How to completely remove HTML code and convert it to text?

English support forum

Moderators: white, Hacker, petermad, Stefan2

Post Reply
User avatar
makinero
Senior Member
Senior Member
Posts: 268
Joined: 2013-10-26, 10:05 UTC

How to completely remove HTML code and convert it to text?

Post by *makinero »

How to completely remove HTML/PHP code and convert it to text. I tested the best tools and everyone damaged and did not fully transform the text. Google does not help. Because I used scripts, utilities even with UTF-8 without success.
User avatar
ts4242
Power Member
Power Member
Posts: 2081
Joined: 2004-02-02, 20:08 UTC
Contact:

Re: How to completely remove HTML code and convert it to text?

Post by *ts4242 »

Use Lister> 5 HTML text (strip tags) mode
Select html file then press these keys <F3>, <5>, <Ctrl+A>, <Ctrl+C> then open your text editor and press <Ctrl+V>
User avatar
Usher
Power Member
Power Member
Posts: 1675
Joined: 2011-03-11, 10:11 UTC

Re: How to completely remove HTML code and convert it to text?

Post by *Usher »

Lister may work good enough with simple layout of webpage. There is no really good way to get properly formatted text from "modern" webpages which use megabytes of javascript code and css styles.
Andrzej P. Wozniak
Polish subforum moderator
User avatar
makinero
Senior Member
Senior Member
Posts: 268
Joined: 2013-10-26, 10:05 UTC

Re: How to completely remove HTML code and convert it to text?

Post by *makinero »

It is not possible to delete a simple HTML code in any way without damaging Polish letters?
I am looking for a solution for several years without success, all the most popular editors PROBLEM display correctly coding. All tutorials on various coding forums do not solve my coding problem. What's next?
I do not want to do it manually (copy / paste), because it will take ages, because I have a lot to convert HTMLtoTXT.
Each damaged character is assigned one letter. I need only a special regex that will automatically convert the damaged letters to the correct one. There used to be a great tool for repair, but I do not remember the tool anymore, and I do not remember the regex.
User avatar
obeg
Junior Member
Junior Member
Posts: 43
Joined: 2006-09-28, 09:20 UTC
Location: Sweden

Re: How to completely remove HTML code and convert it to text?

Post by *obeg »

Finally a problem described rather complete from first post.
Unfortunately this is nothing a filemanager is created for or used for.

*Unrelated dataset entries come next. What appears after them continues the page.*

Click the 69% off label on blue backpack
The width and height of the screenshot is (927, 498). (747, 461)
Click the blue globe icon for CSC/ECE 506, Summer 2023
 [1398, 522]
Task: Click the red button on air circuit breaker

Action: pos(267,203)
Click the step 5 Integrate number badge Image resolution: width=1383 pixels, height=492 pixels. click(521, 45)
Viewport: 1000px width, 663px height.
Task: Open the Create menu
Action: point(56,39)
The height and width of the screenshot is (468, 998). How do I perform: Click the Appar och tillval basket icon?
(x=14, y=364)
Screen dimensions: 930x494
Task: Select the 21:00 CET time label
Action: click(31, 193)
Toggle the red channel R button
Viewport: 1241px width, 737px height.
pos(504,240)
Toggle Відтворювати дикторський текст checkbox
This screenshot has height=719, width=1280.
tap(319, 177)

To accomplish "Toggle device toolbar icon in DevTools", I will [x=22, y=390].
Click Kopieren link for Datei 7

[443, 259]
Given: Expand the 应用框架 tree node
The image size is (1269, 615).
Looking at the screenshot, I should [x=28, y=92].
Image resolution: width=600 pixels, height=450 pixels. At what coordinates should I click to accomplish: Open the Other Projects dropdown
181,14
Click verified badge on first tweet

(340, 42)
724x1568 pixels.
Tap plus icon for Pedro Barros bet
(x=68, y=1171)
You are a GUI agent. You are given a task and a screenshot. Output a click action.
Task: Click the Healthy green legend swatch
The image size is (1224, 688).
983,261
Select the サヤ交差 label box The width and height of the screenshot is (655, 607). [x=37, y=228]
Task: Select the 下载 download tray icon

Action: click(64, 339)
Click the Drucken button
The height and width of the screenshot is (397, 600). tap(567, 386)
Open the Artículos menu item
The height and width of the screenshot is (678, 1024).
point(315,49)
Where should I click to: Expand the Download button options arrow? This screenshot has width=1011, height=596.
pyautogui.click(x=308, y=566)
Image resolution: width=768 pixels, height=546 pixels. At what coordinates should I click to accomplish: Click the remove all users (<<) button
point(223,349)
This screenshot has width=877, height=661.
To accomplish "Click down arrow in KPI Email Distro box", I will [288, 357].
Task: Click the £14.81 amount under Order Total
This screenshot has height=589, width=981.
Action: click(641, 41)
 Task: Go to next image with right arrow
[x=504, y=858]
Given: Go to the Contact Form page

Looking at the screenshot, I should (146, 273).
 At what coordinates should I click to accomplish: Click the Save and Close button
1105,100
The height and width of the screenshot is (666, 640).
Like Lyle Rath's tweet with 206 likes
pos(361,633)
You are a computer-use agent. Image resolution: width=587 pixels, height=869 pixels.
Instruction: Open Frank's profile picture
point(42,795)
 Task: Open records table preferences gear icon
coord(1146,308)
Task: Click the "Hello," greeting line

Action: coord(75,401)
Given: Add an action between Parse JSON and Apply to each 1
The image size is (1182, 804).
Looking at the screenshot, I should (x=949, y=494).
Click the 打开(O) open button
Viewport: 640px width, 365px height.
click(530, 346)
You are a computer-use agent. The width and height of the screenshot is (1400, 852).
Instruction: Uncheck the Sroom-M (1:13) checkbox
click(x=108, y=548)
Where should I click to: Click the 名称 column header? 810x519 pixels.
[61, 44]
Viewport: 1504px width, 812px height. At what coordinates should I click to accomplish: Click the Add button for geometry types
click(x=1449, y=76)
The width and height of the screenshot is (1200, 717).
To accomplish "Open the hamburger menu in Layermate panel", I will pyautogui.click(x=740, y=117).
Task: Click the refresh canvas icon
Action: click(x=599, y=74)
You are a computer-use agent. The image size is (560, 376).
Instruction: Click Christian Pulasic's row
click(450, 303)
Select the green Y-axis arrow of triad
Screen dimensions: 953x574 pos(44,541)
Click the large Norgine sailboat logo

Removing html from files requires some kind of editor. Of course there are many skilled people here with a lot of creative ideas and are often willing to help. But should perhaps not be discussed in a tool forum.
User avatar
Usher
Power Member
Power Member
Posts: 1675
Joined: 2011-03-11, 10:11 UTC

Re: How to completely remove HTML code and convert it to text?

Post by *Usher »

@makinero
In short: TC is not the tool and this is not the forum you are looking for. Don't ask any more similar questions here, please.

Now TL;DR follows:
1. Of course you can strip all the html tags, but you can lose text formatting, even for very simple HTML without tables.
2. Of course there are tools that can do such stripping for you, just use proper keywords to search for them. Such tools are used f.e. to remove unneeded HTML from e-mails on mailing lists.
3. If you want to properly manage Polish and other international characters in text, use a text editor that supports Unicode, f.e. Notepad++. Some editors may also provide tools to strip HTML tags.
4. Single regex itself is NOT the best way to automate search-and-replace work in text when dealing with a list for search-and-replace. It's a job for script using grep or for macro created in your favourite text editor.
5. There is a good old Polish codepage converter called Gżegżółka. It can do the same job for Polish text as translit can do for Russian text.
Andrzej P. Wozniak
Polish subforum moderator
User avatar
makinero
Senior Member
Senior Member
Posts: 268
Joined: 2013-10-26, 10:05 UTC

Re: How to completely remove HTML code and convert it to text?

Post by *makinero »

I only need to replace the 9 characters of small and 9 characters with the correct letters. It seems very simple, but I'm lazy and I need a regular expression to do it automatically in the future.
Example:
"Ä…"=>"ą"
"ć"=>"ć"
"Ä™"=>"ę"
"ó"=>"ó"
"Å‚"=>"ł"
"Å„"=>"ń"
"Å›"=>"ś"
"ż"=>"ż"
"ź"=>"ź"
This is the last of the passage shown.